Exactly the lines from the one with "Viewport: 499px width, 443px" through the final line of the entries, and nothing else, should appear in the answer; no pictures go in it.

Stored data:
---+---
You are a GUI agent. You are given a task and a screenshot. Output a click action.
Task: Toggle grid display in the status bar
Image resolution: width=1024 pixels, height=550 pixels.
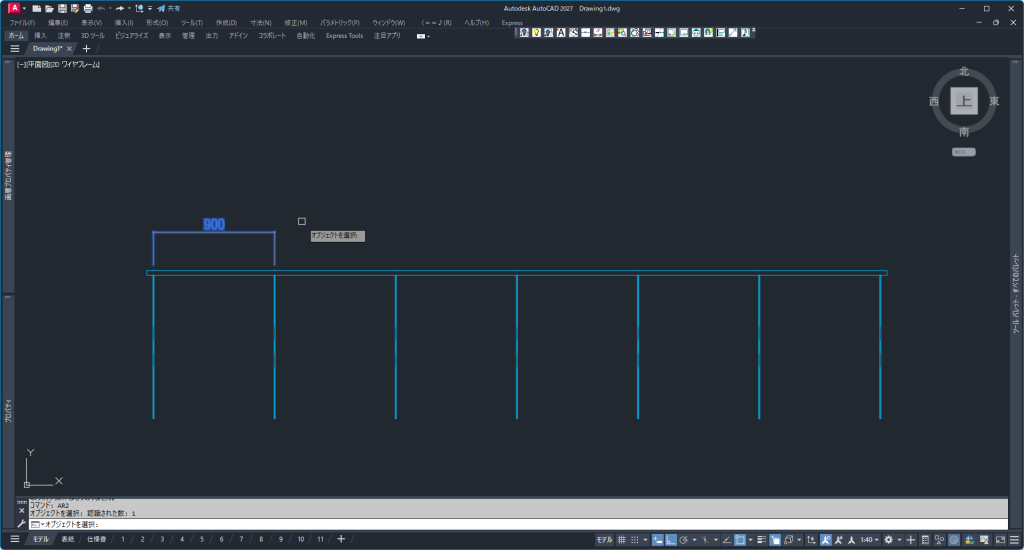coord(622,539)
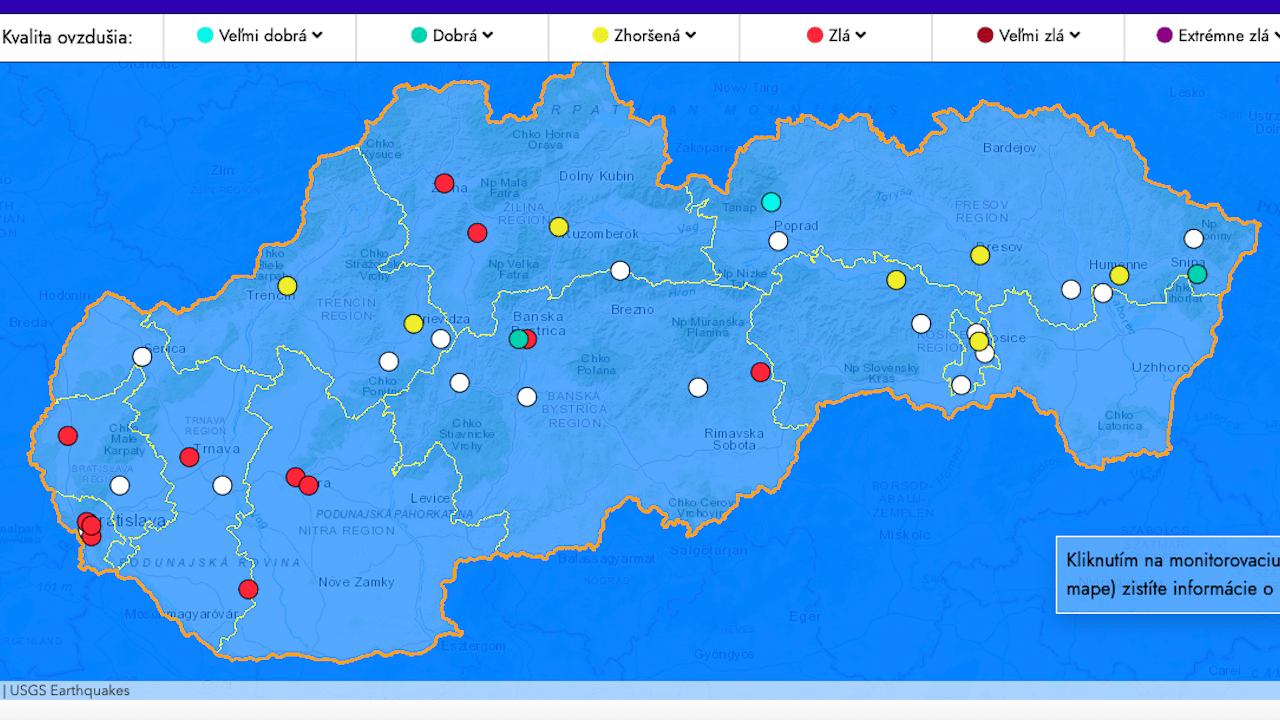Image resolution: width=1280 pixels, height=720 pixels.
Task: Open the green station marker at Snina
Action: click(1197, 274)
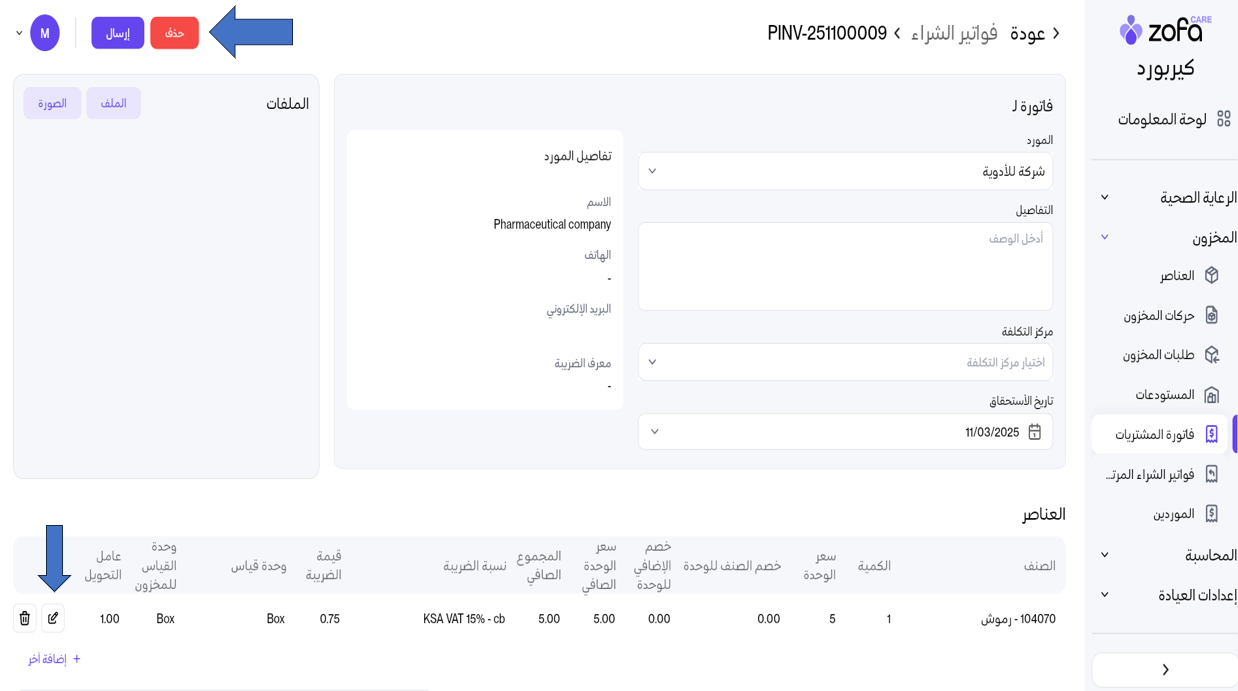
Task: Open the cost center dropdown
Action: point(845,362)
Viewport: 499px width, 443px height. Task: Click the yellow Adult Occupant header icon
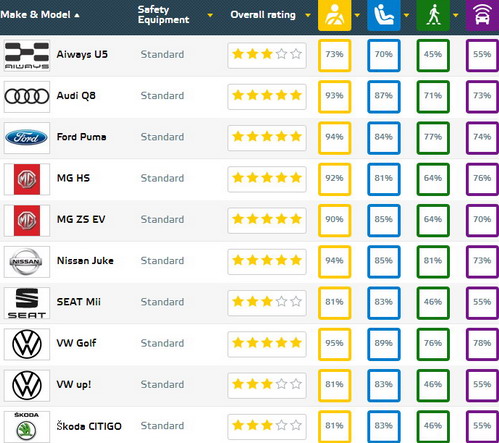tap(334, 15)
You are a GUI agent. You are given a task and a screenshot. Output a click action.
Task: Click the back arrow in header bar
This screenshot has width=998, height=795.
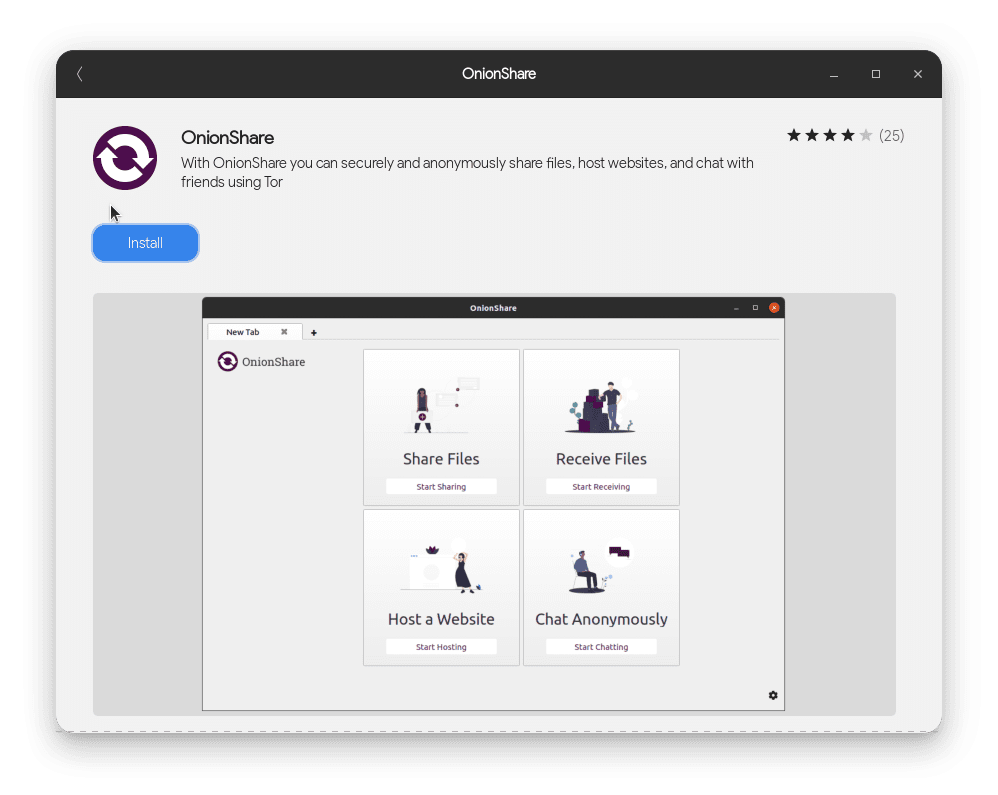coord(80,74)
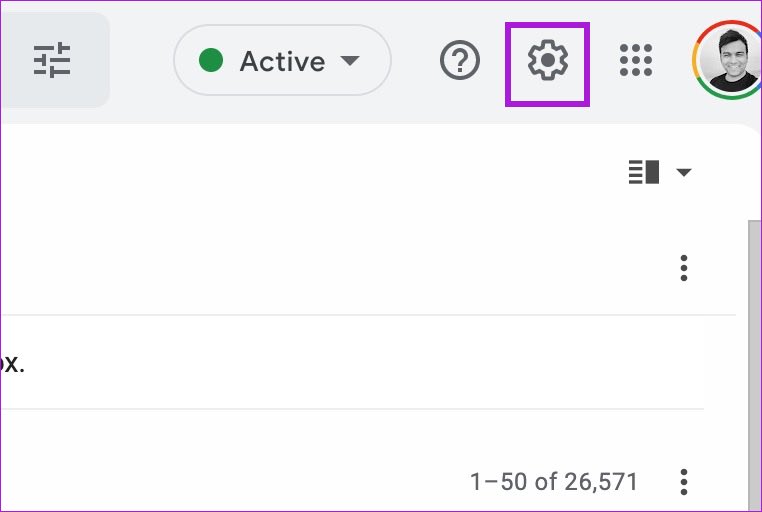Show search options filter icon
The width and height of the screenshot is (762, 512).
point(52,62)
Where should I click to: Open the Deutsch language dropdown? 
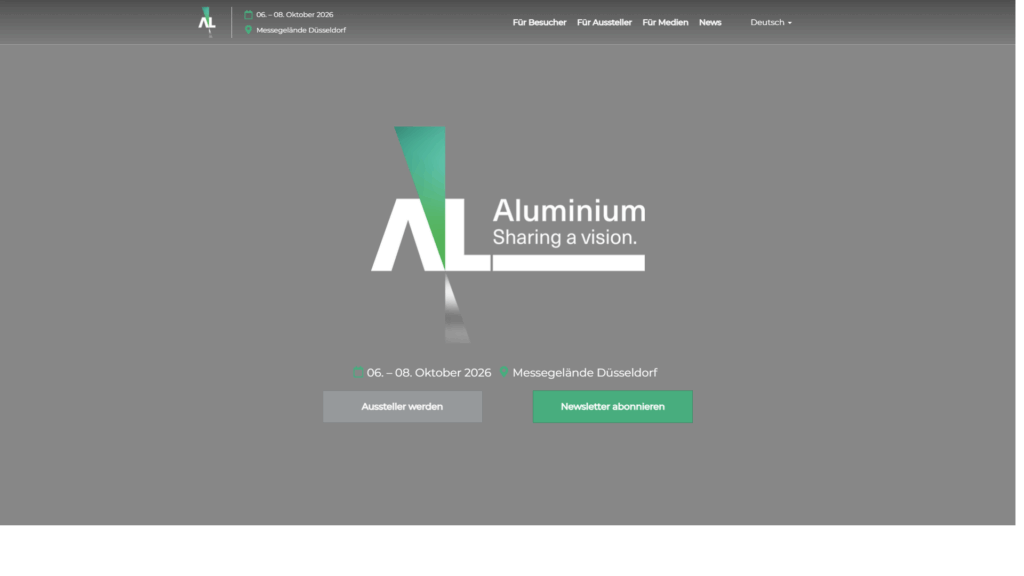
---+---
#### Answer space:
Viewport: 499px width, 443px height. Task: Click the yellow Adult Occupant header icon
tap(334, 15)
You are a GUI agent. You are given a task and a screenshot. Output a click action.
Task: Click the back arrow in header bar
This screenshot has width=998, height=795.
coord(80,74)
Show search options filter icon
The width and height of the screenshot is (762, 512).
point(52,62)
Where should I click to: Open the Deutsch language dropdown? 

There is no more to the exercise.